Aim of the task:
In the records below, find the line containing "This screenshot has width=1291, height=721." and return it together with every later line, exactly as written; pictures are to be omitted.
Start of Data to process
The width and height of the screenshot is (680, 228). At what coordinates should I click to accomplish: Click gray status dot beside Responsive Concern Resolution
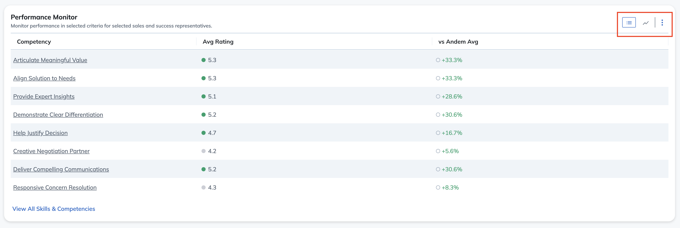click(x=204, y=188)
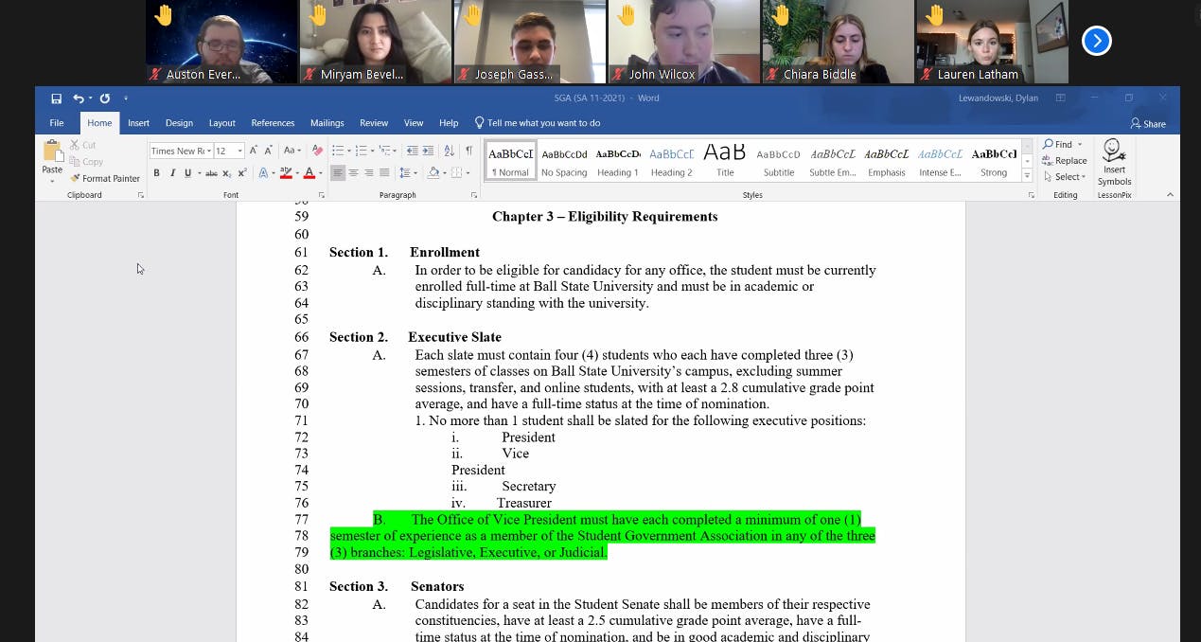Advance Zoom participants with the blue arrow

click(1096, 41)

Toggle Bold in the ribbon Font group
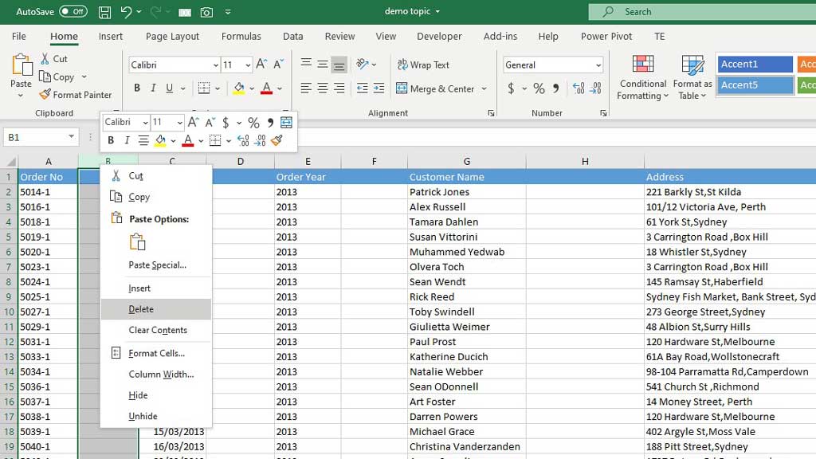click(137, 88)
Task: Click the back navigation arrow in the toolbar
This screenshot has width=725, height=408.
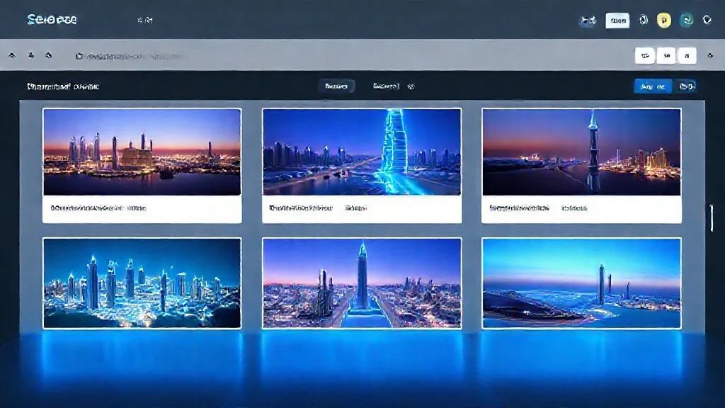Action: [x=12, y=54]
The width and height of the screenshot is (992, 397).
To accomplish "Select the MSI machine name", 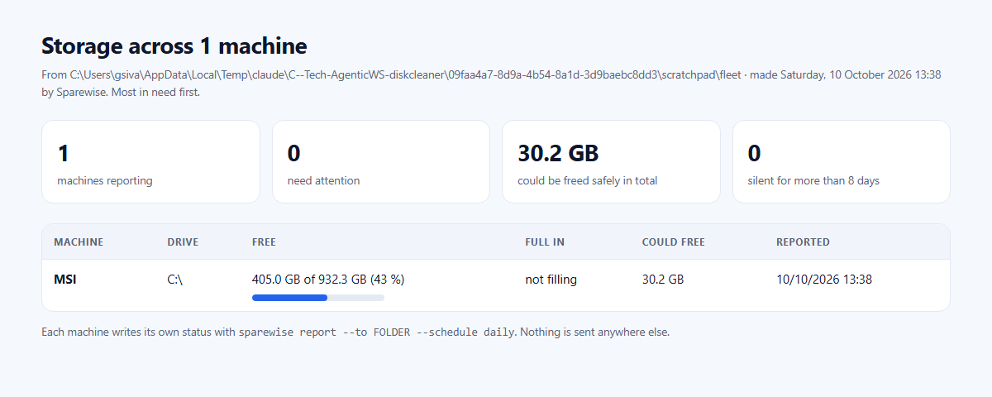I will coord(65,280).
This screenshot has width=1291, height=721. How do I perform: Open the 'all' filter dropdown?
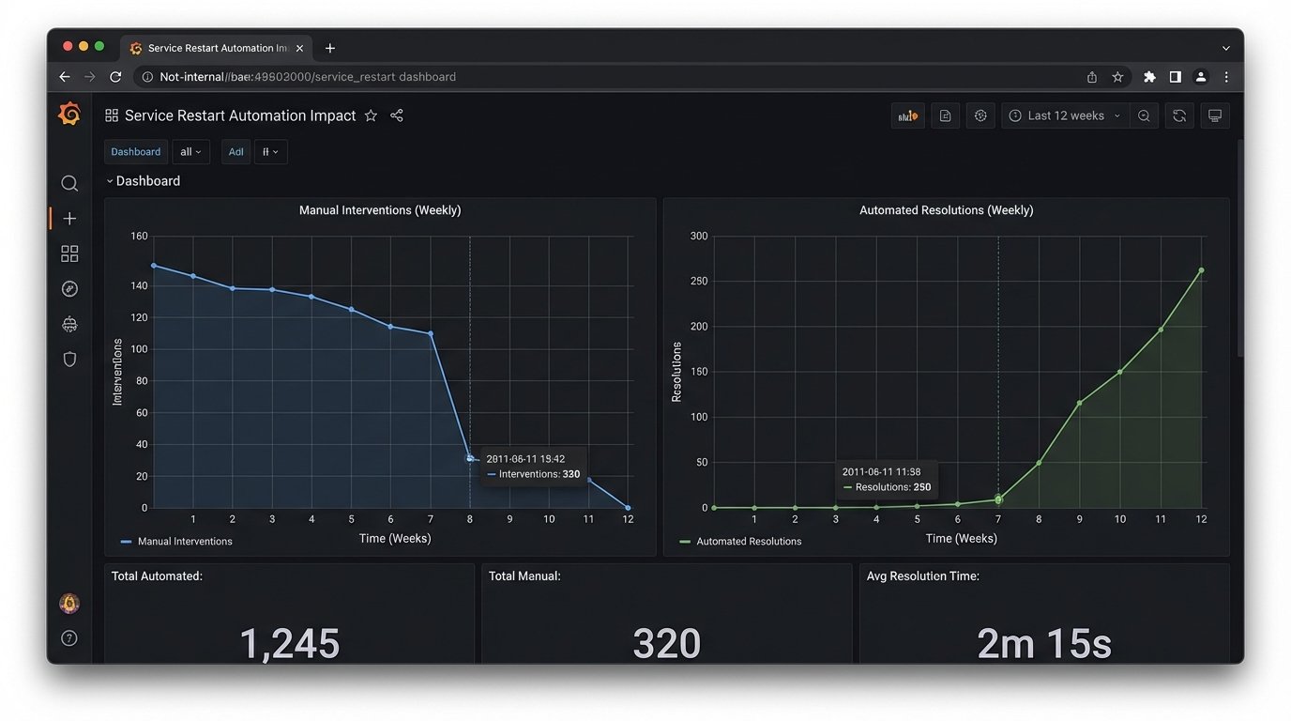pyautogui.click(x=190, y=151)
End of Data to process
Expected answer:
This screenshot has width=1291, height=721. How do I perform: Open the 'all' filter dropdown?
pyautogui.click(x=190, y=151)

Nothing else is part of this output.